“Hope” Is Equivalent to “Gambling” In the Trading World

I think it is important to touch on this subject. Personally, I believe that 99% of trading is psychological and only 1% is actual trading itself. So it should come as no surprise that I think we should focus a great deal on our thoughts, habits, and beliefs when it comes to trading. It is through knowing ourselves (how we behave, how we react to stress, our deepest desires, and our greed) that we can place barriers in our minds and create rules around our trading to keep ourselves from making wrong decisions. Our heart is most deceitful – it lies to us, tempts us, dangles the carrot in front of us; who can truly know the heart? One of the lies our heart will tell us is a four-letter trading epithet: hope.

I’ve experienced this myself firsthand on more than one occasion: when a trade goes against me, I say to myself, “Not this time. It’s about to reverse. There is hope.” It is during this moment that I realise that there really is no hope – the price will not reverse but I am far too invested in the position to let it go and take a loss. But grasping onto hope, I stubbornly hold on for a while longer until the pain of the looming loss is too much to bear. By then, I have no choice and I take the loss. Naturally, a few weeks later, price reverses. But if I had taken the loss early on, I could’ve hitched a ride with the trend, made back what would’ve been a much smaller loss, and when price reverses, make a profit. This experience is tried and true. People have argued with me on this until they were blue in the face. But at the end of the day, given enough opportunities (if they can survive the pain long enough before the margin call), the market proves me right. Any trend that goes against a losing trade can go on for much longer than anyone ever anticipates. As soon as you think price will reverse, it throws a wrench into your prediction and marches forward with renewed vigour. Even if price reverses, oftentimes it does not reverse enough.

Recently, I suggested to someone not to average down their loss. Instead of listening to me, he proceeded to do just that and went on to tell me how his strategy works in an all-out Twitter-debate. It’s as if he’s the only who has ever done this! So I asked him a simple question: how long did it take for his previous average-downs to either break-even or profit? The answer? Years. But he’s fortunate! Most people don’t break-even, let alone make a profit. Rather, the loss continues until there is no point to let go of the shares. For every exception, a thousand others have failed miserably. If you find yourself in a position where the only reason you’re holding on is because you’re far too invested in the loss or if you’re thinking of adding to the loss (averaging down) or if you’re letting go of the loss but thinking of hedging the loss just in case the market reverses, then you need to stop, take a deep breath, and reflect on your emotions and thoughts. You are trading based on hope.

I think Jesse Livermore, one of the 20th century’s greatest traders, describes this concept best in his book, How to Trade in the Stock Market (1940). I quoted the relevant excerpt from chapter 4 below:

Blunders by incompetent speculators cover a wide scale. I have warned against averaging losses. That is a most common practice. Great numbers of people will buy a stock, let us say at 50, and two or three days later if they can buy it at 47 they are seized with the urge to average down by buying another hundred shares, making an average price of 48 on all.

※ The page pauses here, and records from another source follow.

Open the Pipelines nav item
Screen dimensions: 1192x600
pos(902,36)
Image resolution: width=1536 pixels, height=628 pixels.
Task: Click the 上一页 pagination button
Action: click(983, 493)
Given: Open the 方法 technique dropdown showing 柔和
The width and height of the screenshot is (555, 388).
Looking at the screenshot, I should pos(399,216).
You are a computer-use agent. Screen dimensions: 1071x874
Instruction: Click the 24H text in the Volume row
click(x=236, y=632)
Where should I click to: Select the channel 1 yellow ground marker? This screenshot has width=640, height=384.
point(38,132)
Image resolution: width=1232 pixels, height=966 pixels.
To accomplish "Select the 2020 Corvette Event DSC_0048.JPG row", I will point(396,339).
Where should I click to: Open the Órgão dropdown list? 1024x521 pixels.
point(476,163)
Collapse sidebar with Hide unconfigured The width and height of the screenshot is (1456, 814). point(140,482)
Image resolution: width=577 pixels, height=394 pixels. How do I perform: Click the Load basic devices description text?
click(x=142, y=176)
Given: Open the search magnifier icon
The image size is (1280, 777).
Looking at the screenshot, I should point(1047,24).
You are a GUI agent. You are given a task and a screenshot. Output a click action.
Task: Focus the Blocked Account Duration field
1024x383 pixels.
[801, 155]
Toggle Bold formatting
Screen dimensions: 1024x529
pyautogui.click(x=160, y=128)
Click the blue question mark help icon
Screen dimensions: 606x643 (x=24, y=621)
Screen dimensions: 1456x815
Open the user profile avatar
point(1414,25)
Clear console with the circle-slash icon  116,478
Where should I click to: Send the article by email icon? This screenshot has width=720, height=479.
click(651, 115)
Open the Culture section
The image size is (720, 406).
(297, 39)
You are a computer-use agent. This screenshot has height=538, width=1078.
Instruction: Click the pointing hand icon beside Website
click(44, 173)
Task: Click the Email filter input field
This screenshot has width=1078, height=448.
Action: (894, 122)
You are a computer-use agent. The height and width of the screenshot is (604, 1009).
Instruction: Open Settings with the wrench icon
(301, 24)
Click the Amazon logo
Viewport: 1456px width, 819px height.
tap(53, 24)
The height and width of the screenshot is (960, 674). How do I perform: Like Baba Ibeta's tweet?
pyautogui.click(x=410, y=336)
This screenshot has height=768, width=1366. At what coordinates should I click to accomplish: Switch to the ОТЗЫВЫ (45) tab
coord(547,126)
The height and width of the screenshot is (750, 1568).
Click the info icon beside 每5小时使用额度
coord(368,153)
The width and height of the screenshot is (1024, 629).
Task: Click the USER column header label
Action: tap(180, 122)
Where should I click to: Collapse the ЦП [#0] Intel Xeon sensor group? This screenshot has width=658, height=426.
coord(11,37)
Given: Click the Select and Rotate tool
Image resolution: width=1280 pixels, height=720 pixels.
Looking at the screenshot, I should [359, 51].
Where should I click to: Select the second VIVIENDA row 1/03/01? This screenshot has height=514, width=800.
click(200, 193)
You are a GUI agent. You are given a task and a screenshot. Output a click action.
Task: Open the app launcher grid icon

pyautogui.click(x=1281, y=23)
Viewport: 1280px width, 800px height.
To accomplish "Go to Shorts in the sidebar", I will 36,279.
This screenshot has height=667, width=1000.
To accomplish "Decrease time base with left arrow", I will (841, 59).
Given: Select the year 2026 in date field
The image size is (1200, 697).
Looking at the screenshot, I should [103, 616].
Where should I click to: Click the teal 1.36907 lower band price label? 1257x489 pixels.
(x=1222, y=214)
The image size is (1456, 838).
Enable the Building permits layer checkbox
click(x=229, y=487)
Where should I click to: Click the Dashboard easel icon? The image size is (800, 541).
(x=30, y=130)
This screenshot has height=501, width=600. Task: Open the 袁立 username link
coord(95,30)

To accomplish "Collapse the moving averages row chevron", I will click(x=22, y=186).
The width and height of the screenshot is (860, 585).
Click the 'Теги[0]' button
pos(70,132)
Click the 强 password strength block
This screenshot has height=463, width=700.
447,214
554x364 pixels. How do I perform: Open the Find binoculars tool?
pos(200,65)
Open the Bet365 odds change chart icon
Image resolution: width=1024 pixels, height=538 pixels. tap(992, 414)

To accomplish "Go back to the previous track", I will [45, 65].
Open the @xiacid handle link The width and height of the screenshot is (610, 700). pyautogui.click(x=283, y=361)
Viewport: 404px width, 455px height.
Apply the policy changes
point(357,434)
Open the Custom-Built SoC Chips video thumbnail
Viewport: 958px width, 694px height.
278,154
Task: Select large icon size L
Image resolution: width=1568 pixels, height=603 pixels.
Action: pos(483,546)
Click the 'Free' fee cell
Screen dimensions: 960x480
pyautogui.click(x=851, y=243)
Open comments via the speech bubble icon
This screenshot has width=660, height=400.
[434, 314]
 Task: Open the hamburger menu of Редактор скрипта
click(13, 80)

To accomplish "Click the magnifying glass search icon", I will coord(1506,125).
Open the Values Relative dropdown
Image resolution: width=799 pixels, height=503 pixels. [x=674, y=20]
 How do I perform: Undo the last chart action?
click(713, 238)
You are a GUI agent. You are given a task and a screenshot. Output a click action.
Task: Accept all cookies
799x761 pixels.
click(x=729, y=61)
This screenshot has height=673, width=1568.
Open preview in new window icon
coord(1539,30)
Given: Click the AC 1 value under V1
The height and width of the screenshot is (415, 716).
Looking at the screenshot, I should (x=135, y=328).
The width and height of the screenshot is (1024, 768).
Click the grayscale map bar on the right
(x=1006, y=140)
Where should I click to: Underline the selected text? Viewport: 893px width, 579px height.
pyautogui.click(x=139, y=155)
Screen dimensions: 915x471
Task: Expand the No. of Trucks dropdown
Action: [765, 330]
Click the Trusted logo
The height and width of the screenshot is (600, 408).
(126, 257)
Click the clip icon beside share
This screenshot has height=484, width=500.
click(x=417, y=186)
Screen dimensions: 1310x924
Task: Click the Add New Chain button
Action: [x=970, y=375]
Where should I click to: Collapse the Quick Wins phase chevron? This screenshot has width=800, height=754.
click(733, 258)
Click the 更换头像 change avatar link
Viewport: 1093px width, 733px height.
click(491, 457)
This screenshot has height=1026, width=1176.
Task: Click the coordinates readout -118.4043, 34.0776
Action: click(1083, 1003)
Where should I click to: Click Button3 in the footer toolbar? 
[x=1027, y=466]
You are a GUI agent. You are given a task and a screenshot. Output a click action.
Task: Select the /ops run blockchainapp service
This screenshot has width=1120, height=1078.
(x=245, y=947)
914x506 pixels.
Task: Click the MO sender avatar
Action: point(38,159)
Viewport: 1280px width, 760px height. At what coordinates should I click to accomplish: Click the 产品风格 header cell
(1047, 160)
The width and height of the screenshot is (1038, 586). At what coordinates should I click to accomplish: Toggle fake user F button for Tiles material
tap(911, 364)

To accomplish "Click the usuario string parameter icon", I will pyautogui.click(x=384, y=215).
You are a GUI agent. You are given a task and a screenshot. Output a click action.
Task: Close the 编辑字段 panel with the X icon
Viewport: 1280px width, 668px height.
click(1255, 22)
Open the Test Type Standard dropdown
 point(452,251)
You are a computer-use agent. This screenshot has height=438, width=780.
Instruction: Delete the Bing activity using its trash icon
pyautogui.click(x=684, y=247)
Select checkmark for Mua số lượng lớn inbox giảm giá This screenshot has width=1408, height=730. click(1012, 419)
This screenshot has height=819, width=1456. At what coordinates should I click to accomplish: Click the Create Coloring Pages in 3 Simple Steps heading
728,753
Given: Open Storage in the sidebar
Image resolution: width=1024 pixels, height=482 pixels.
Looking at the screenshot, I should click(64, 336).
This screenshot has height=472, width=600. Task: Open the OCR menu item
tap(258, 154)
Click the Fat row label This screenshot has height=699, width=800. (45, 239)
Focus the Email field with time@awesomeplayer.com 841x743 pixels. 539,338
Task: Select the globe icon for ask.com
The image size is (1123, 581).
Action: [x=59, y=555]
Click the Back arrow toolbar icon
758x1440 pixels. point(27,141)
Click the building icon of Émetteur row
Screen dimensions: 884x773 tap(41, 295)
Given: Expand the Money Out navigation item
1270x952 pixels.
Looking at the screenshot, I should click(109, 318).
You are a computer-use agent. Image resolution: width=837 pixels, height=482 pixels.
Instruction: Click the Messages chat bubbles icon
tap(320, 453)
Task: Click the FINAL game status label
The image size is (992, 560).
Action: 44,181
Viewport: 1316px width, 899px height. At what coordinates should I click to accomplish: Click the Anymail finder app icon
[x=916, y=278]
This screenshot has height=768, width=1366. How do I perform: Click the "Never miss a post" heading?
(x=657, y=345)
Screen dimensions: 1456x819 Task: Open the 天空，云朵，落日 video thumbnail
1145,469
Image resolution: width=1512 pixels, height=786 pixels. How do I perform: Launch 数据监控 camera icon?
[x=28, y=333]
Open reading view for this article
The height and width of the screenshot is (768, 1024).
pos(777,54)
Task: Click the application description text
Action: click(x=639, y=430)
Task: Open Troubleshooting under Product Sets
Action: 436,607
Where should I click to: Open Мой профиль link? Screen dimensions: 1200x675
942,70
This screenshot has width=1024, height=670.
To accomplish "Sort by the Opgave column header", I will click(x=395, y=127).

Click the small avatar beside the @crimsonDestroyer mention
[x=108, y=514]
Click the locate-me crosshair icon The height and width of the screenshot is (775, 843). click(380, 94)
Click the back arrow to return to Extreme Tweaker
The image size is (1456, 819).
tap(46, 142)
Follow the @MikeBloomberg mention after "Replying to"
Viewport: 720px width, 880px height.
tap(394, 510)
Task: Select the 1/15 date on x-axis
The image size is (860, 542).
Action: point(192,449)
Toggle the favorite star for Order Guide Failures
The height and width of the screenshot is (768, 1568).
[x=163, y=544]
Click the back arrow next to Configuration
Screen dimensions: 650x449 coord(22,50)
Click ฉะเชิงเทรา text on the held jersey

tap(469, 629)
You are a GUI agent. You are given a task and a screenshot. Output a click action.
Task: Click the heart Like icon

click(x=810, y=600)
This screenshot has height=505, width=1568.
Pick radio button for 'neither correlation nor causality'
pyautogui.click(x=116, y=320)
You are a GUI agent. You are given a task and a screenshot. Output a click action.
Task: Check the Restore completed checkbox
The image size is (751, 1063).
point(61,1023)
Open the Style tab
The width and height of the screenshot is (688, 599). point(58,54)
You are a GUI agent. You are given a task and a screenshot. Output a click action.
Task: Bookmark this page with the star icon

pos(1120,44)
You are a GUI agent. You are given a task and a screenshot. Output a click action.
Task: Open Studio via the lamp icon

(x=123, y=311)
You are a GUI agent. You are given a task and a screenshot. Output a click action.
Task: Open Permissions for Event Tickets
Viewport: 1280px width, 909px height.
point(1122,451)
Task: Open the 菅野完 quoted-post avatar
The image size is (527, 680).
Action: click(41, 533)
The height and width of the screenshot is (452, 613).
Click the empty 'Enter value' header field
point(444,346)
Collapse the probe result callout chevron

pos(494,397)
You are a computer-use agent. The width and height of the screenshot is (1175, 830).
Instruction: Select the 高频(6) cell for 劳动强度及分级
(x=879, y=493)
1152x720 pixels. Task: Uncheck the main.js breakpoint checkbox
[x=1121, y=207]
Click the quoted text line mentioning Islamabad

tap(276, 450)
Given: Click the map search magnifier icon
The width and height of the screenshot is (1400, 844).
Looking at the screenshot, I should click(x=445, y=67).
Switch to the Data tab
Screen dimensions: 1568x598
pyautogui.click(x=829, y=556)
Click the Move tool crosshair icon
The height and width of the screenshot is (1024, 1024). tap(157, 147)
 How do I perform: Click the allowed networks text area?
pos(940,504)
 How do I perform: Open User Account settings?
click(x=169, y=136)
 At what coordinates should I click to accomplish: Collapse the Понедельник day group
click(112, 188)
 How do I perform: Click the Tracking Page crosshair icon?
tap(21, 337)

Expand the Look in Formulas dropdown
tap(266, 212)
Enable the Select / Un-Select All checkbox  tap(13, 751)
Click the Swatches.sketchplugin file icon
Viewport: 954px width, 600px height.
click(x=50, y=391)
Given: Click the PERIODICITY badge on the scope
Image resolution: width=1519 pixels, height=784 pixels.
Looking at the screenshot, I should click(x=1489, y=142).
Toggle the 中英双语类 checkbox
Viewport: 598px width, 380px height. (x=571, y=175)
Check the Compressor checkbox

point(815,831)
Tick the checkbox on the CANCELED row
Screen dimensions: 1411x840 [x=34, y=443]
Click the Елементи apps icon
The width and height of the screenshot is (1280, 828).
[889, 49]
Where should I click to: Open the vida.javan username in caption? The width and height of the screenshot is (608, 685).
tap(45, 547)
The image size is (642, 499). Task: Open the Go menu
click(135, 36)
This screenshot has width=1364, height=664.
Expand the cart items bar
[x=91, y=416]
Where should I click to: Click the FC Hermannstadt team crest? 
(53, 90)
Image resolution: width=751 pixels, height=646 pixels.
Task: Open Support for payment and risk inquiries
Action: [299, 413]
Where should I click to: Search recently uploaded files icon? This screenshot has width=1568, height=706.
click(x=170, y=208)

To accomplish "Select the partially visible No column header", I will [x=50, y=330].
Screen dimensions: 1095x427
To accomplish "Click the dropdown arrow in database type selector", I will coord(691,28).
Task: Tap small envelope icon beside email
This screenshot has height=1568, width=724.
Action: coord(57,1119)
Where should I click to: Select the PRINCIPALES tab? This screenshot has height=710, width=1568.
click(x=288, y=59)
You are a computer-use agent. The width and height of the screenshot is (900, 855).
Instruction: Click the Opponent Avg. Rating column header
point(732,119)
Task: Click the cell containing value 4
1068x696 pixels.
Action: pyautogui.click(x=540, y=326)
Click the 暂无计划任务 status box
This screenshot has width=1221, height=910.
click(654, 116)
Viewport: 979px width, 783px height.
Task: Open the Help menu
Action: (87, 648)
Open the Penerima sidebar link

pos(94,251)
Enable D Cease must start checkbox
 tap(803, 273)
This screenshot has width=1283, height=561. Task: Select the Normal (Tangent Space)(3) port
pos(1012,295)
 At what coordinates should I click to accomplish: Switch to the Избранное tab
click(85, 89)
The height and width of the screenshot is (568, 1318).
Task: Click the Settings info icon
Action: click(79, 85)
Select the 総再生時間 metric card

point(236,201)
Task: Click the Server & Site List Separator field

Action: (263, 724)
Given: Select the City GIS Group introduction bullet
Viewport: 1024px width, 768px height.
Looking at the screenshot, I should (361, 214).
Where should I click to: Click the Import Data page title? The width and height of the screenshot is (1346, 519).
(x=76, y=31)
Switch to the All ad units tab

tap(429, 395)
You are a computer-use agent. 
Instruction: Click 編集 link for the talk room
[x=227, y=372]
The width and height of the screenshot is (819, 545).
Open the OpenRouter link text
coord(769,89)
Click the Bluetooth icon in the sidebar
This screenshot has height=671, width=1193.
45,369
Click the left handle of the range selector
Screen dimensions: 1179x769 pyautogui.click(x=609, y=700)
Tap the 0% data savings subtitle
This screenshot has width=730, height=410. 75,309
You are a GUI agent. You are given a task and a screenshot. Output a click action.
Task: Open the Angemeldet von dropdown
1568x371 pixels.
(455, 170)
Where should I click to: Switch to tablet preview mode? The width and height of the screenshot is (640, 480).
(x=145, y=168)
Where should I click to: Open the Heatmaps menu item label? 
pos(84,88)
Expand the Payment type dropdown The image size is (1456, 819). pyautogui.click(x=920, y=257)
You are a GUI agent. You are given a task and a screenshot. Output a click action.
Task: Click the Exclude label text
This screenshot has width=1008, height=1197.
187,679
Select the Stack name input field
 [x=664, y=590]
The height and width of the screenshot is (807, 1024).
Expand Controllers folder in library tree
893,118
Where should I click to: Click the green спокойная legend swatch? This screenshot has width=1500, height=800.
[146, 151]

Having bought at 50 and being concerned over a three-point loss on a hundred shares, what rhyme or reason is there in adding another hundred shares and having the double worry when the price hits 44? At that point there would be a $600 loss on the first hundred shares and a $300 loss on the second hundred shares.

If one is to apply such an unsound principle, he should keep on averaging by buying two hundred shares at 44, then four hundred at 41, eight hundred at 38, sixteen hundred at 35, thirty-two hundred at 32, sixty-four hundred at 29 and so on. How many speculators could stand such pressure? Yet if the policy is sound it should not be abandoned. Of course abnormal moves such as the one indicated do not happen often. But it is just such abnormal moves against which the speculator must guard to avoid disaster.

So at the risk of repetition and preaching, let me urge you to avoid averaging down. I know but one sure tip I got from a broker. It is your “Margin Call – When the margin call reaches you, close your account – never meet a margin call.” You are on the wrong side of the market. Why send good money after bad? Keep that good money for another day. Risk it on something more attractive than an obviously losing deal.

And yet, 77 years later, people are still doing this exact thing to their own detriment.